Hey, I am sure this already has been brought up, but I think for
is trying to serve too many masters. There is collection heavy code with filtering and such and then there is monadic code. And while there exist a big overlap between the two, maybe it is still worthwile considering the two in isolation.
I, for myself, am writing a lot of monadic code recently and noticed that for
is really getting into my way in doing so. Here is a snippet that illustrates some of the pain-points:
for {
cur <- pos.value
cacheKey = (key, cur)
cache <- resultCache.value
res <- if (cache isDefinedAt cacheKey) (for {
(results: A, newPos) <- pure(cache(cacheKey))
_ <- pos.update(newPos)
} yield results) else { ... }
} yield res
With some form of do
-notation this could be written as
do {
val cur <- pos.value
val cacheKey = (key, cur)
val cache <- resultCache.value
if (cache isDefinedAt cacheKey) do {
val (results: A, newPos) = cache(cacheKey)
pos.update(newPos)
pure(results)
} else { ... }
}
I am purposefully using do
here to clearly distinguish from the existing for
.
Note that val ID <- EXPR
translates similar to ID <- EXPR
in for
and val ID = EXPR
translates similar to ID = EXPR
in for
. To be more compositional, the last value in the do
-block has to be monadic, hence the pure(results)
in the translation to explicitly lift results
. At the same time
[[EXPR1; EXPR2]]
translates to val _ <- [[EXPR1]]; [[EXPR2]]
.
That is, sequencing is monadic sequencing. This makes “builtin side effects” more cumbersome to use via val _ = println(...)
. However, I feel this overhead is appropriate since do
switches citizenship between builtin side effects and managed side effects.
I am aware of monadless and other approaches to ease monadic programming, but I couldn’t find a dotty SIP.

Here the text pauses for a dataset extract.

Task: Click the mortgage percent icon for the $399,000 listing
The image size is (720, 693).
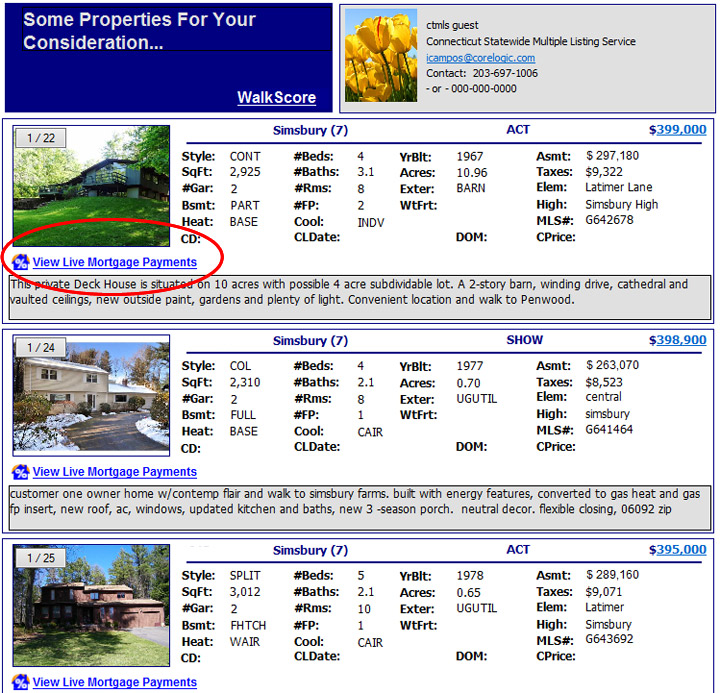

@odersky You mentioned, you don’t want to go back to val
s. Would that also hold if one separates for
and an alternative do
-notation? I am purposefully using val
s here to highlight that do
blocks “just” overload sequential composition.
edit: Thinking about it a bit more: If we ignore overloading of ;
for a moment – only having val f <- EXPR
to translate to flatMap
which scopes over the rest of the current block would already go pretty far.